Materiality is the next frontier of immersion
As Margaret Atwood once wrote, "touch comes before sight, before speech. It is the first language and the last, and it always tells the truth."
Despite touch being so fundamental to how we understand reality, in our digital worlds we have yet to fully bridge the sensory gap. For years, technology has prioritised visual and auditory fidelity: sight has been deceived by a clever pixel and sound mimicked by a speaker. Touch, however, has often remained irretrievable by the laws of physics.
At Nokia, we believe that for Extended Reality (XR) to be truly immersive, it must feel tangible. And over recent years, we have taken great strides in achieving this. Our latest research into thermal haptics closed the gap further, moving beyond replicating “hot and cold" to restoring touch as the ultimate arbiter of what is real.

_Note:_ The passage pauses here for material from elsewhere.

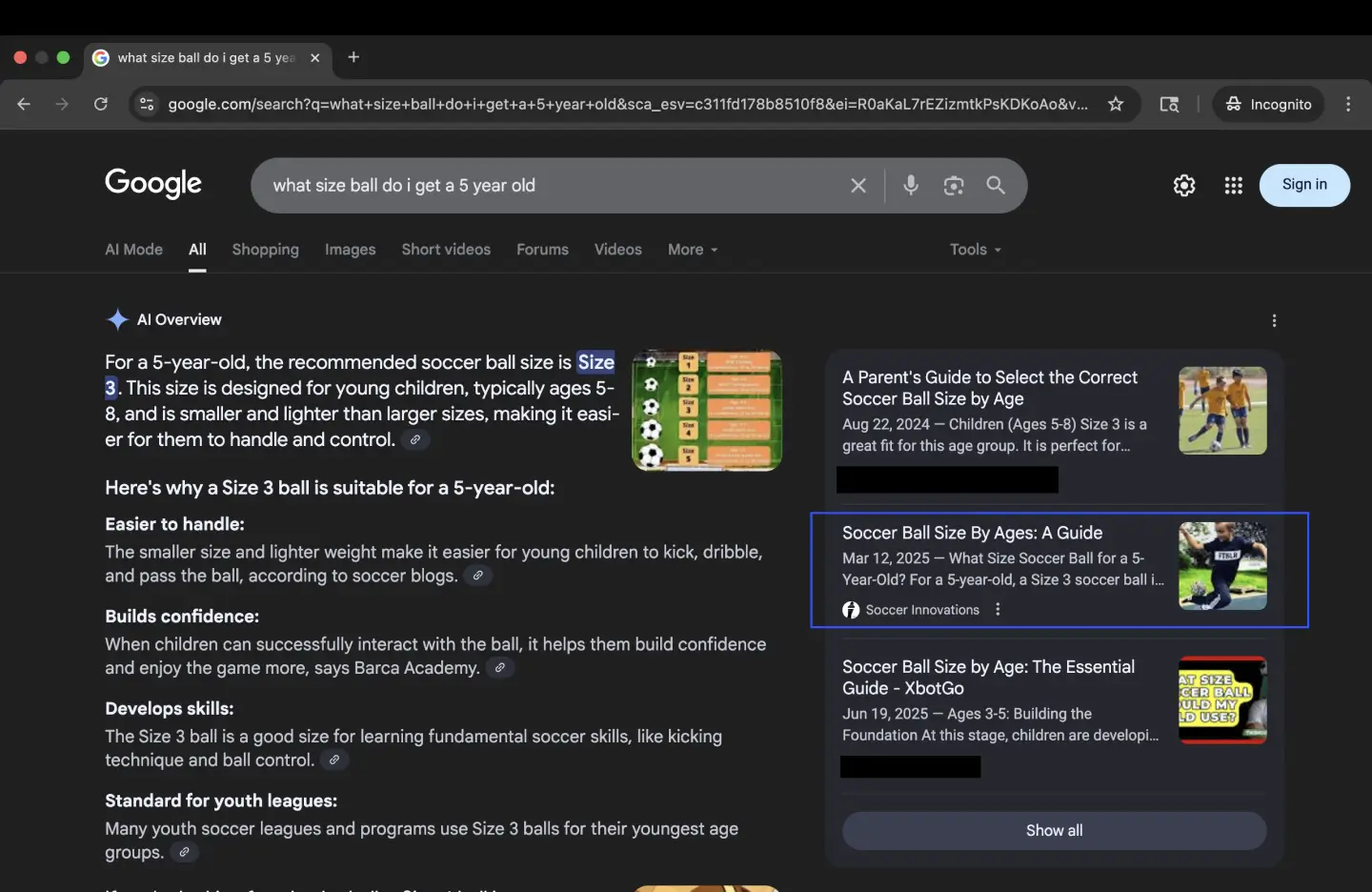
Task: Open the Soccer Innovations result options
Action: point(998,610)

This evolution to "materiality" - which we define as the digital recreation of an object's physical properties, such as texture and thermal conductivity - is the focus of our latest paper, soon to be presented at ACM CHI 2026 in Barcelona. By shifting our focus toward physics-based thermal conductivity, we asked users to distinguish between the way in which various materials exchanged heat with the skin.
The wisdom of the hand
To conduct our study, we gave 38 participants Meta Quest 3 headsets and WEART TouchDIVER Pro gloves. What we found underscored a growing truth about human perception. Even when we intentionally misled users, such as by showing them a "wooden" block that thermally behaved like "metal", their tactile sense remained stubbornly anchored in physics. This proved that the skin's sensitivity to transient thermal gradients – i.e. the rapid exchange of heat - provides a layer of material certainty that sight alone cannot contradict.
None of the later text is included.